START EXCERPTED DATA

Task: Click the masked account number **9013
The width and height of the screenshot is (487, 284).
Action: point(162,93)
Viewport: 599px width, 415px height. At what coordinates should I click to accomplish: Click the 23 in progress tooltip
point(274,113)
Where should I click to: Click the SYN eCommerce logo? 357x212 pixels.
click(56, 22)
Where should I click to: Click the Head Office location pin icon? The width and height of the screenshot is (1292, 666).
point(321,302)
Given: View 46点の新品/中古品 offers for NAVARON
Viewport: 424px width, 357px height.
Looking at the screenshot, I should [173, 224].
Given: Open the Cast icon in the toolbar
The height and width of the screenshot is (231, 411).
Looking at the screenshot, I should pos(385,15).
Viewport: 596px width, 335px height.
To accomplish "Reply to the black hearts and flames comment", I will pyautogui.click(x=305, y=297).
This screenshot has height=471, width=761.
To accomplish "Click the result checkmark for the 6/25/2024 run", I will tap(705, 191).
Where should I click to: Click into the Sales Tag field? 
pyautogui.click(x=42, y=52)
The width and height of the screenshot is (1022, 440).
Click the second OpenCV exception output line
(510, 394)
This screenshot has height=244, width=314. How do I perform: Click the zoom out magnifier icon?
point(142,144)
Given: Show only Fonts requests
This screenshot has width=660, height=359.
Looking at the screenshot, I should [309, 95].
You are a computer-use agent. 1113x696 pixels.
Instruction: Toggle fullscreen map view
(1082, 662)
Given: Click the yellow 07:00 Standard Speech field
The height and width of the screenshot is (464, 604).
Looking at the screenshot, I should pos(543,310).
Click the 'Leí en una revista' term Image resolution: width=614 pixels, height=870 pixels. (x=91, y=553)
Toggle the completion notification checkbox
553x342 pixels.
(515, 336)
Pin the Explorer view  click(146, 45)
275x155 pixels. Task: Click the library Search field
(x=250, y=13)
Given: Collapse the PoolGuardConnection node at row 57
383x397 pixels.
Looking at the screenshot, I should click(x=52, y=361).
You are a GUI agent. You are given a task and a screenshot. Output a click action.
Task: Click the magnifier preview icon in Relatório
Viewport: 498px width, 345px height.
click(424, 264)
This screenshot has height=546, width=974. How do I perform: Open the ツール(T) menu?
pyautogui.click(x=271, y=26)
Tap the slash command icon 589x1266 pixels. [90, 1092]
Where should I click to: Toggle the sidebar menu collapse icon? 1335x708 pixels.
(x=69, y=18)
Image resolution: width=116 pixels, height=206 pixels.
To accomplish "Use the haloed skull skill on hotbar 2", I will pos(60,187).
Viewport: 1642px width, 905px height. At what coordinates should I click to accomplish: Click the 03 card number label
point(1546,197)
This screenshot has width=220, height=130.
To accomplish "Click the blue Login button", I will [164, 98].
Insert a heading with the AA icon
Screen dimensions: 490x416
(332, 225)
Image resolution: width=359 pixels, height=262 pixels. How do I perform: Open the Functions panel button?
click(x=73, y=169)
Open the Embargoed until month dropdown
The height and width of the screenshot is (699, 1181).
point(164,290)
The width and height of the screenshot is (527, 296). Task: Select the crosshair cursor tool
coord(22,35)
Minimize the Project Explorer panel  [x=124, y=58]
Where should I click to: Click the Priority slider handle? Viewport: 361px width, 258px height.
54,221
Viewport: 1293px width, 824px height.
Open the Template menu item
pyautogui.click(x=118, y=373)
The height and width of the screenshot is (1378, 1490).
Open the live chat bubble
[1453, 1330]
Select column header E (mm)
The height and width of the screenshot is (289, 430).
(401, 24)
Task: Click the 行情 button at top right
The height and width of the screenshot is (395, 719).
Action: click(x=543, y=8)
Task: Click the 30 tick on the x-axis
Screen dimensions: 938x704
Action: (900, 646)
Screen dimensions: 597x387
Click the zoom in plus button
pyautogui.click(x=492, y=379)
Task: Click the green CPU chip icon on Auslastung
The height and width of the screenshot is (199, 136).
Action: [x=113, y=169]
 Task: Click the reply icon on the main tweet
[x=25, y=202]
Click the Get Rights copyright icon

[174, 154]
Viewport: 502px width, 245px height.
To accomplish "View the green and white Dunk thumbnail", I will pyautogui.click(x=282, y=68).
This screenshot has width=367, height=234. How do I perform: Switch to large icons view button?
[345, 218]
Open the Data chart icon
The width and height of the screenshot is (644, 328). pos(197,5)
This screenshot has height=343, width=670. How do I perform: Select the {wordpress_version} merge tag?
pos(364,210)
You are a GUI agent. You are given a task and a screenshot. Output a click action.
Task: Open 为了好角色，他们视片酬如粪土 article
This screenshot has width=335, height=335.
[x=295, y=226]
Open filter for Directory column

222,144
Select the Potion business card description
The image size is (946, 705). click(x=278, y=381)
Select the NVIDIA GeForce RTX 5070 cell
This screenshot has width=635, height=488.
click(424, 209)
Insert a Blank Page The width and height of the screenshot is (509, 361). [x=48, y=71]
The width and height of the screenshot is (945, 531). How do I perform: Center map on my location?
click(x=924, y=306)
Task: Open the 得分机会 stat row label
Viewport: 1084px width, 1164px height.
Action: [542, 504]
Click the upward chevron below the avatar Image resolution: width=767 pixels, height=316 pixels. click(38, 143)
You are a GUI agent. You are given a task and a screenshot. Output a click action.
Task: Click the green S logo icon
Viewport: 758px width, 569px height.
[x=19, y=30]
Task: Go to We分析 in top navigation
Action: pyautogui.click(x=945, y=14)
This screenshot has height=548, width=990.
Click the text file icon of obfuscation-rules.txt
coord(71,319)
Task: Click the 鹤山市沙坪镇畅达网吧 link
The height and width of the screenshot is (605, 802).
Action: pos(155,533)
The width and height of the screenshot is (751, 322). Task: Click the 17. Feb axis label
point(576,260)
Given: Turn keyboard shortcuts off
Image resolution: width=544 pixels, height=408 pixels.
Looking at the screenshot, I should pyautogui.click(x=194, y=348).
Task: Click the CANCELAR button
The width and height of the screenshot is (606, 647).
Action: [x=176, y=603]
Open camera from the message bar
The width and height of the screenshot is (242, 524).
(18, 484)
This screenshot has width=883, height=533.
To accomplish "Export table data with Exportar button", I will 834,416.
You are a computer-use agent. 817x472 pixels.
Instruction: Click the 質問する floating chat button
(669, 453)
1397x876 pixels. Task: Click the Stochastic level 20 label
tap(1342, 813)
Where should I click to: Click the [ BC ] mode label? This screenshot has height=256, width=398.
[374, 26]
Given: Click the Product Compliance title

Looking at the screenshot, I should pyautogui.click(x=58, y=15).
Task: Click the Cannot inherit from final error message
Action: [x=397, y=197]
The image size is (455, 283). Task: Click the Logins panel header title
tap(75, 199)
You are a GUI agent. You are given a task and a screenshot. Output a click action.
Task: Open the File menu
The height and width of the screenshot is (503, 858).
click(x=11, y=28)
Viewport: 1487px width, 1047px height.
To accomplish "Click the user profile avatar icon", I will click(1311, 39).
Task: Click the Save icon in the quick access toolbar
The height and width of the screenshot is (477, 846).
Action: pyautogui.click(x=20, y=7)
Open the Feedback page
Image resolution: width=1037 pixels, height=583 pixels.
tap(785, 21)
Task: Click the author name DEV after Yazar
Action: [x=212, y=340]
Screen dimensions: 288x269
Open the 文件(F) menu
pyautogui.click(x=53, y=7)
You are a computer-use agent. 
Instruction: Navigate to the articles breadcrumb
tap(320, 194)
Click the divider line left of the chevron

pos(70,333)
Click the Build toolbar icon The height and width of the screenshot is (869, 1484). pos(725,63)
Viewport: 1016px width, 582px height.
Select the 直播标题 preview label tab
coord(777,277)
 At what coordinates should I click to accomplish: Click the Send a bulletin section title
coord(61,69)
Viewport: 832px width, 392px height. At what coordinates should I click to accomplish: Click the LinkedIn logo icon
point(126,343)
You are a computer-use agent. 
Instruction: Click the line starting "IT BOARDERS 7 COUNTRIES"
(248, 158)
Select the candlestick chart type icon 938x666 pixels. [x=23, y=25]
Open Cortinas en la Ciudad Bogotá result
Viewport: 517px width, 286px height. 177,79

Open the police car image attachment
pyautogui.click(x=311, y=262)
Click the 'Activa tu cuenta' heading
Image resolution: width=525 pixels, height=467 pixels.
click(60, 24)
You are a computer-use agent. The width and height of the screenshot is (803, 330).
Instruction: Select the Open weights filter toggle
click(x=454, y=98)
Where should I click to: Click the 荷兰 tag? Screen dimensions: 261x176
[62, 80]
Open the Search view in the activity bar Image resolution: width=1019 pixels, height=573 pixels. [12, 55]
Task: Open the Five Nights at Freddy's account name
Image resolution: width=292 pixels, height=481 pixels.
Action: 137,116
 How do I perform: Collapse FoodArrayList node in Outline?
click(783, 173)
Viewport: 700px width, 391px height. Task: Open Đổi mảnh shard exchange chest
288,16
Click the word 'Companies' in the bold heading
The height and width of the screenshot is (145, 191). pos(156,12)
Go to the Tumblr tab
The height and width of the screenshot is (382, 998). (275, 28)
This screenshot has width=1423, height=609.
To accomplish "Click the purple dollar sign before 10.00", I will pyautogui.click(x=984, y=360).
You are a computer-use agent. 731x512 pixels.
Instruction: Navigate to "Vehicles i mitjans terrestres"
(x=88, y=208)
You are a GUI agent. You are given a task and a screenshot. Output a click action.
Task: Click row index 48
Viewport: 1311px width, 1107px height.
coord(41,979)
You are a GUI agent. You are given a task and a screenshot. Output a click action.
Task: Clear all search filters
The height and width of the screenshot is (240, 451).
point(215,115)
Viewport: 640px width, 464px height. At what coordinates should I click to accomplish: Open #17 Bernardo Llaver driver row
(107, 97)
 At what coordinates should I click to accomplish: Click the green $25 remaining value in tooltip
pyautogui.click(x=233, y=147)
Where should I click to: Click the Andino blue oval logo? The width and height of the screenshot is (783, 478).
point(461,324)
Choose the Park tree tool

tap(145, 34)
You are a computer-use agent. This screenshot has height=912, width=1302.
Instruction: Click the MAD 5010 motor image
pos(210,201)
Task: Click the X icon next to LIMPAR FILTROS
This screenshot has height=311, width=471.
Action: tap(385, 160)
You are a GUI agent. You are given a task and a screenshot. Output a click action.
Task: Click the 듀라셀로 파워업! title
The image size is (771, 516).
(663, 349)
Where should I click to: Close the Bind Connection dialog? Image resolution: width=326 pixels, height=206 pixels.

END EXCERPTED DATA

TASK REQUIREMENTS.
Taking the lines above, repeat exactly those from the line that contains "This screenshot has height=244, width=314." through the line that contains "You are a computer-use agent. 1113x696", and both of those lines as well. Include nothing else.

OUTPUT BELOW.
This screenshot has height=244, width=314. How do I perform: Click the zoom out magnifier icon?
point(142,144)
Given: Show only Fonts requests
This screenshot has width=660, height=359.
Looking at the screenshot, I should [309, 95].
You are a computer-use agent. 1113x696 pixels.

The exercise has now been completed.